The term “individual,” “subject,” or “patient” typically includes humans, but also includes other animals such as, e.g., other primates, rodents, canines, felines, equines, ovines, porcines, and the like.
The term “clinical factor” includes a symptom in an individual that is associated with IBD, CD, or UC. Examples of clinical factors include, without limitation, diarrhea, abdominal pain, cramping, fever, anemia, weight loss, anxiety, depression, and combinations thereof. In some embodiments, a diagnosis or prognosis of IBD, CD, or UC is based upon a combination of analyzing a sample obtained from an individual to determine the presence, level, or genotype of one or more markers by applying one or more statistical analyses and determining whether the individual has one or more clinical factors.

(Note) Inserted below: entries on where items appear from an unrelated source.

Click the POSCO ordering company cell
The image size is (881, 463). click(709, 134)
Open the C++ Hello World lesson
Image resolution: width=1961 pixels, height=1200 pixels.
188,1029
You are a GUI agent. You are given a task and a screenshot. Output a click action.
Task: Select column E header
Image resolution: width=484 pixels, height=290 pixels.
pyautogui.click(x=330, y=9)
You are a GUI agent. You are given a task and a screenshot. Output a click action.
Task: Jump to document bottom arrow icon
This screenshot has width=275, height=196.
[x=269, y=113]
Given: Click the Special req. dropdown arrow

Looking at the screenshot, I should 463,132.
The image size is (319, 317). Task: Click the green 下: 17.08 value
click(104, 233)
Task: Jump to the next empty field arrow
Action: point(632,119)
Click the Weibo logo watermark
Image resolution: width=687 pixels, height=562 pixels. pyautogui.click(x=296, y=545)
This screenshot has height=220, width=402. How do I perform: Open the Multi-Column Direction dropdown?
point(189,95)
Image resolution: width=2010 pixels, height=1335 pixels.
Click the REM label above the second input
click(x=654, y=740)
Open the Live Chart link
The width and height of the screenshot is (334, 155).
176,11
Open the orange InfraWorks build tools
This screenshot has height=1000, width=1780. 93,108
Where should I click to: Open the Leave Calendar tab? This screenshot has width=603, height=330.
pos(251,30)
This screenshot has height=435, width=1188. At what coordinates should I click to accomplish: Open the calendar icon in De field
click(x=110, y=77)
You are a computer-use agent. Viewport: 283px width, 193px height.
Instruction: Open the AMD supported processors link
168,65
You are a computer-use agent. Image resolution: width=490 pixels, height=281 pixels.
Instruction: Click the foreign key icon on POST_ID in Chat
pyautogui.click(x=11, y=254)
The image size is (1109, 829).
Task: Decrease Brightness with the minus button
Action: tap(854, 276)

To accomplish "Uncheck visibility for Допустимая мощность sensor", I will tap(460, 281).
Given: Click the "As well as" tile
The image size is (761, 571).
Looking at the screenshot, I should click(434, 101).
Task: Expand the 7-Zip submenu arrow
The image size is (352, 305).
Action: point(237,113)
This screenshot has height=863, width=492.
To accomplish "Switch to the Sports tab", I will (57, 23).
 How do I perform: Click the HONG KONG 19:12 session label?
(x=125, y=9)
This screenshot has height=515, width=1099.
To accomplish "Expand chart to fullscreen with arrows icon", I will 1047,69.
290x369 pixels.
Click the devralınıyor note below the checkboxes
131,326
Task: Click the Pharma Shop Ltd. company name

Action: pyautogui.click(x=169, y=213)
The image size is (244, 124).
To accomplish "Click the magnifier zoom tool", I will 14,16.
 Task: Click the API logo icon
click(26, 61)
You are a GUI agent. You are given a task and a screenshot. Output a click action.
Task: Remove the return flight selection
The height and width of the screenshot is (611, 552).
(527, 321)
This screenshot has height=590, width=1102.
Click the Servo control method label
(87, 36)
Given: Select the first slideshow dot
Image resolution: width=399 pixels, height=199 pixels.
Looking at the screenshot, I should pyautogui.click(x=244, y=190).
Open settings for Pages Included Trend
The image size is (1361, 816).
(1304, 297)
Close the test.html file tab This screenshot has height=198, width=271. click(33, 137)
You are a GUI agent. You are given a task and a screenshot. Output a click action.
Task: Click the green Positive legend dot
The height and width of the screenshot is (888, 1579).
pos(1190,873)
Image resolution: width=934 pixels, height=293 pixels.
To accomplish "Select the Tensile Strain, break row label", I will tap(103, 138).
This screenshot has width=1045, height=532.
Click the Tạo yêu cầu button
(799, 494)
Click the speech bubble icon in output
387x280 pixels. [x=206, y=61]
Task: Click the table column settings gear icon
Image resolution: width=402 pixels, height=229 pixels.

The term “symptom” or “symptoms” and variants thereof includes any sensation, change or perceived change in bodily function that is experienced by an individual and is associated with a particular diseases or that accompanies a disease and is regarded as an indication of the disease. Disease for which symptoms in the context of the present invention can be associated with include inflammatory bowel disease (IBD), ulcerative colitis (UC) or Crohn's disease (CD).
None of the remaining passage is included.